In May we announced to the world that the next version of XenServer would be code named Creedence, and officially opened a public alpha program around this new version of XenServer. That alpha program was more successful than I'd expected with well over a thousand participants. Drawing these participants to Creedence was a combination of enthusiasm for XenServer as a virtualization platform, and a desire to see us make significant improvements in that platform. What greeted them was a full platform refresh including a 64 bit dom0, modern Linux kernel and the most recent Xen Project hypervisor. Over the following weeks we invited this enthusiast community to test three additional builds, each with increasing capabilities and performance.
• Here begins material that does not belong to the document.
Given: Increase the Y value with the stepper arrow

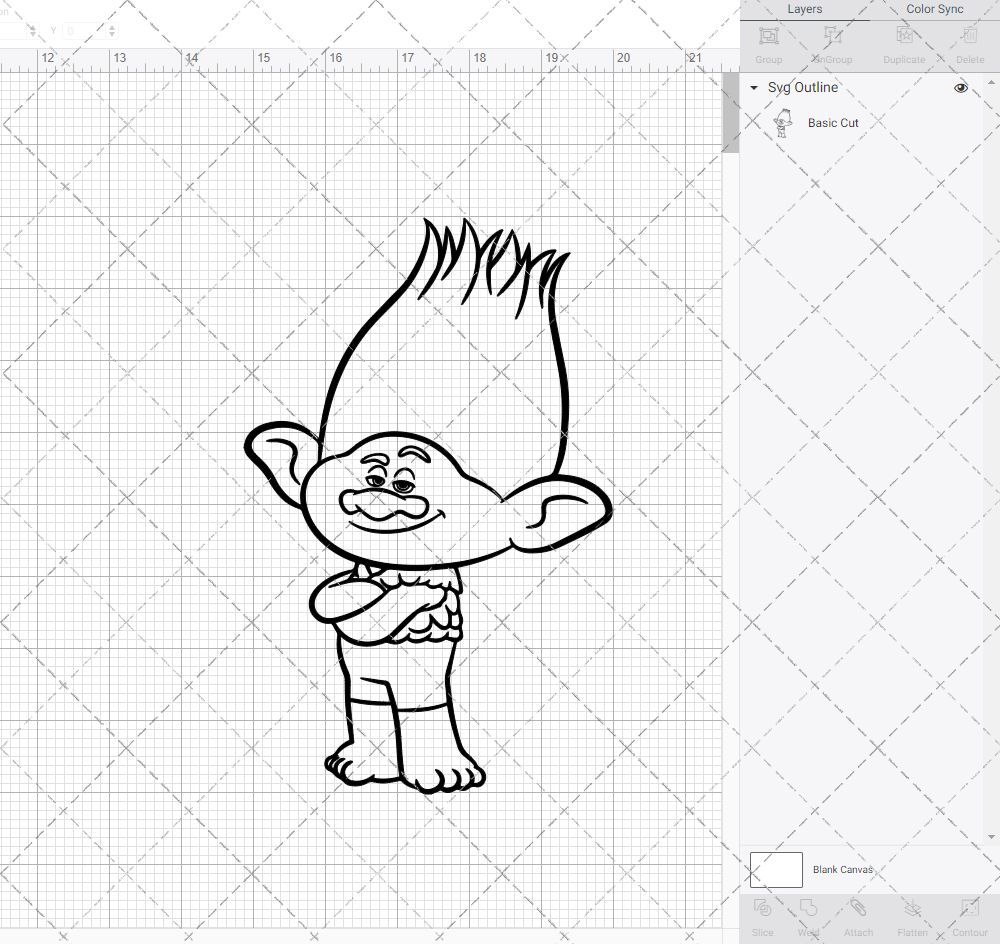Looking at the screenshot, I should [111, 28].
As the audience for the XenServer Creedence message increased, we heard from some that they wanted to wait until we exited alpha mode and entered a beta phase. I'm happy to report that we've done just that with the release on August 5th, 2014 of beta.1 for XenServer Creedence. This means we're largely feature complete, and are looking seriously at the overall performance and stability of the platform. It also means we want you to start stressing the platform with your real-world workloads. Everything is fair game at this point, and we want to know where the breaking points are. Over the coming weeks you'll see blog posts covering some of the key performance and scalability improvements that we've achieved internally, but that's internally. Your experiences will vary, and we want to know about them.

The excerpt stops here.